Tube Specialties Co.
Dick Weyhrich, founder of Tube Specialties Co., (TSCO) remembers practicing lean manufacturing techniques before it became an industry buzzword. Weyhrich began his company in 1963 out of his Portland, Ore., garage, supplying brake and fuel lines to Hyster Co., a forklift manufacturer. Back then, Weyhrich would hand-bend the tubing. He used just-in-time practices to supply his customers with quality parts on an as-needed basis, allowing them to reduce inventory and save money. “I don’t think there was any name for it back then,” he said in a statement. “I was just getting my customers parts when they needed them.”
TSCO has since grown out of its humble garage-shop beginnings. Although it’s still headquartered in Troutdale, Ore., TSCO has additional manufacturing facilities in Statesville, N.C., and Saltillo, Mexico. The family owned and operated company employs 375 people and is now headed by Dick Weyhrich’s sons Gary and Mark who serve as co-presidents. For all that has changed at the company, however, Gary Weyhrich maintains that its just-in-time practices have remained.
“We have expanded the business and strengthened TSCO’s manufacturing capabilities,” Weyhrich said. “But we still deliver products directly to our customers’ production facilities as often as they need them, as we always have.”
TSCO is a complete fabrication company providing high-quality, cost-effective products for the industrial sector. It supports a variety of industries including automotive, trucking, mining and agriculture equipment, medical and outdoor recreation with its bending, fabrication and finishing services. The company’s diverse capabilities include tube bending, pipe bending, tube fabrication, pipe fabrication, tube punching, tube forming, powder coating and tube welding.
Offering More to Customers
The company strives to go beyond its core capabilities to provide a number of value-added services such as tube cutting, which enables TSCO to cut tubing in a variety of types, diameters and wall thicknesses. It engineers cutting methods that not only reduces the amount of scrap, but also examines if opportunities exist to bring parts in already cut to length.
The company also specializes in tube flattening, which TSCO says is becoming far more common due to the way machines are being designed today. “Today, the spaces tubes have to be routed through are getting tighter and tighter,” the company explains. “Sometimes, the space requires the tubes to change shape. We have the ability to accommodate these situations.”
Other services include parts numbering, pressure testing and cleanliness testing – anything to help its customers reach their end-result quicker and in a more cost-effective way. One of the key additions to the company has been its assembling capabilities.
“Over the years, we have developed key partnerships with suppliers all over the country,” the company explains. “If [a customer has] a product that requires multiple subcomponents, we can have those products shipped to us and we will engineer an assembly process that has the lowest cycle time possible, delivering to [the customer] a completed assembly that is ready to install.

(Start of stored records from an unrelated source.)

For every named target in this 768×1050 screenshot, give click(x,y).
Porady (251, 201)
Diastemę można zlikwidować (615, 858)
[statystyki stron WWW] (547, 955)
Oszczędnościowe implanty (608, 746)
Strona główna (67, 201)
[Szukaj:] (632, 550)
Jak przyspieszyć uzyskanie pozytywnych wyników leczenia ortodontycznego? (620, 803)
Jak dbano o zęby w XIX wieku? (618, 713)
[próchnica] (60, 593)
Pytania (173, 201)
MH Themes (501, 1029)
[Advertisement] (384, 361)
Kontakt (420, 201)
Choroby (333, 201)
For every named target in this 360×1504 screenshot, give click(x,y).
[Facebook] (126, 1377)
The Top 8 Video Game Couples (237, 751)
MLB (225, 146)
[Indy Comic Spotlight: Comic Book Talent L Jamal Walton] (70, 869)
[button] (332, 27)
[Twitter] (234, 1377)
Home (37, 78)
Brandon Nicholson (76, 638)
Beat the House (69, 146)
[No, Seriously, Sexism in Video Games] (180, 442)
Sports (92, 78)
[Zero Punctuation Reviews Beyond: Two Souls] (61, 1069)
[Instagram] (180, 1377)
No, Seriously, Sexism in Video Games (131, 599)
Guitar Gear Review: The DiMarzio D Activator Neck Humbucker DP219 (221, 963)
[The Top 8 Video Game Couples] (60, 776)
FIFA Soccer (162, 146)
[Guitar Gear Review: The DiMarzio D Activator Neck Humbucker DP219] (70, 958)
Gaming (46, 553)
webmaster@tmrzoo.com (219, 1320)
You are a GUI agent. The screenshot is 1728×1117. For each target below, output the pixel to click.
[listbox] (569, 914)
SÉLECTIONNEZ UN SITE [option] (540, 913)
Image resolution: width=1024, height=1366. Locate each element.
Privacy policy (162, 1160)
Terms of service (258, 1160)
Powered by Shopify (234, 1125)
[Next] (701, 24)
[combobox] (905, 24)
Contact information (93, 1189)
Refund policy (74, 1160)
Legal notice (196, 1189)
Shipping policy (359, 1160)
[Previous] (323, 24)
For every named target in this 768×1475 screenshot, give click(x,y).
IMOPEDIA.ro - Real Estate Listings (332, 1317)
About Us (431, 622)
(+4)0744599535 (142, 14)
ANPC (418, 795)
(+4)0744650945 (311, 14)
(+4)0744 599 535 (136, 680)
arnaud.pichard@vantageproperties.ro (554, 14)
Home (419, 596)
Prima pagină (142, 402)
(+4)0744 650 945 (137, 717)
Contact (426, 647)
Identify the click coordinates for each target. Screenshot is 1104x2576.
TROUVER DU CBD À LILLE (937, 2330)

We also can build or buy out customer assembly fixtures that can assist with the assembly process.”
Reaching More Regions
No matter what the process or service, TSCO makes sure to have resources – both in people and technology – in place to efficiently handle each job. In Troutdale, it boasts a 212,000-square-foot manufacturing facility that houses the latest in tube and pipe fabrication technology.
The company’s proximity to Interstate 5, Interstate 84, Portland International Airport and the Port of Portland provides TSCO with a multitude of shipping options to satisfy requirements all over the world.
Statesville is TSCO’s East Coast facility that the company opened at the behest of customers in the region, the company says. The manufacturing plant is also 212,000 square feet and is situated on 34 acres.
The facility is located near the junction of Interstate 40 and Interstate 77, providing a convenient location for shipments headed anywhere in North America, with the Charlotte/Douglas International Airport just 30 miles away.
Its Saltillo facility is the newest of the family and was opened to specifically supply customers in Mexico. The manufacturing plant is 70,000 square feet with the ability to expand to 210,000 square feet as its Latin American customer base grows. Saltillo is located near the major city of Monterrey for shipments anywhere in Latin America.
The investment in state-of-the-art facilities and an expanded workforce has paid off. TSCO has been able to better serve existing customers and reach new ones. The company’s portfolio includes customers such as Peterbilt, Kenworth, Monaco, Caterpillar, Mercedes Benz, AtlasCopco, Thermopol, Thomas Built Buses and Daimler.
“Since 1963, TSCO has been a leading supplier to OEM’s in a variety of industries,” TSCO says. “Today, we serve a customer base as diverse as our services, with clients in the automotive, trucking, medical, and outdoor recreation industries, to name a few. As a privately held company, we are able to reinvest the majority of our earnings into the latest technological advances in tube fabricating equipment.
“This results in higher volume capabilities, with greater quality, all at reduced cost to [customers].”